Strengths and limitations
This study had several strengths including using interviewer-administered FFQ instead of self-administered which was improved the quality of data;28 as participants were randomly selected sample, this study might have no selection bias, hence generalizability of these findings to all populations may be more possible; this study had ideal sample since previous studies suggested that between 100 and 200 should be used;4 non-quantitative design and approximately short FFQ which make it is practical for administering in time-limited or population-based surveys with large sample size when the exact amount of food intakes are not reasonable.
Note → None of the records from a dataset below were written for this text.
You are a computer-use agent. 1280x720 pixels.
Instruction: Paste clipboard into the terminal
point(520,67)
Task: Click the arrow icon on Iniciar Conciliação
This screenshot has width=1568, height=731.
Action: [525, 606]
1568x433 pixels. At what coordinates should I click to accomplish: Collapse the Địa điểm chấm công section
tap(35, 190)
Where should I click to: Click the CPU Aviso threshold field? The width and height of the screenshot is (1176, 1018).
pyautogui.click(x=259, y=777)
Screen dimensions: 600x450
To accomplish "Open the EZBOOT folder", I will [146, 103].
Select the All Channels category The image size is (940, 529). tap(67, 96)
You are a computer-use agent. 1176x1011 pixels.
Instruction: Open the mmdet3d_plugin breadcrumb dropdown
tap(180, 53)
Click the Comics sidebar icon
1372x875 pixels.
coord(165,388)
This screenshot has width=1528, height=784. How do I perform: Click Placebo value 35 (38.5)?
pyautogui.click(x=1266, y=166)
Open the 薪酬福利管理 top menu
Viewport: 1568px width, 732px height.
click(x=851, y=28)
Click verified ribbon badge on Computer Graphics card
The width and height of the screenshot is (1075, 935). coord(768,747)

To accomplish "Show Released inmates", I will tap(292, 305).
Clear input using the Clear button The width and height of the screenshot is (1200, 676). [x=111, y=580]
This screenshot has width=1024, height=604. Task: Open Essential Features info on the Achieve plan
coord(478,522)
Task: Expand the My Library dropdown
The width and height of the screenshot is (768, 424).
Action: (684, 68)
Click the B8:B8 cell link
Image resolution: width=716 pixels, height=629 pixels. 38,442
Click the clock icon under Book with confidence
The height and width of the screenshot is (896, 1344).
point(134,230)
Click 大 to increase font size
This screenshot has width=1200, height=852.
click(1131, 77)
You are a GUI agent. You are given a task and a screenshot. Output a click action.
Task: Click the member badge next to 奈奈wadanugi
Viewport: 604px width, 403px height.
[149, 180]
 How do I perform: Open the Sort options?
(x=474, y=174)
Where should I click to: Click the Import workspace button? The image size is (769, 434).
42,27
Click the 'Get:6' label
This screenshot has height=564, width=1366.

However, there were several limitations in the design and validation of this SFFQ. Firstly, the reproducibility was examined in 2 weeks apart, which is a short period and might be overestimate the reliability. It is impossible to achieve an accurate estimate of nutrients intake by this SFFQ due to lack of portion size data and limited food items. Another consideration is that the 24 h recall and dietary records were collected within 1 week. Hence, it could not cover seasonal variation in food intake. In addition repeated 24 h recall monthly during a year is the ideal dietary reference method. However it was not feasible in our study, therefore we applied the minimum dietary recall or record that was possible.
Acknowledgments
This program was conducted by Isfahan Cardiovascular Research Center, a World Health Organization (WHO) Collaborating Center in collaboration with Isfahan Provincial Health Office, both affiliated to Isfahan University of Medical Sciences. We are thankful to collaborating teams in ICRC, Isfahan Provincial Health Office, Najaf-Abad Health Office and Arak University of Medical Sciences.
Footnotes
Conflicts of Interest
Authors have no conflict of interests.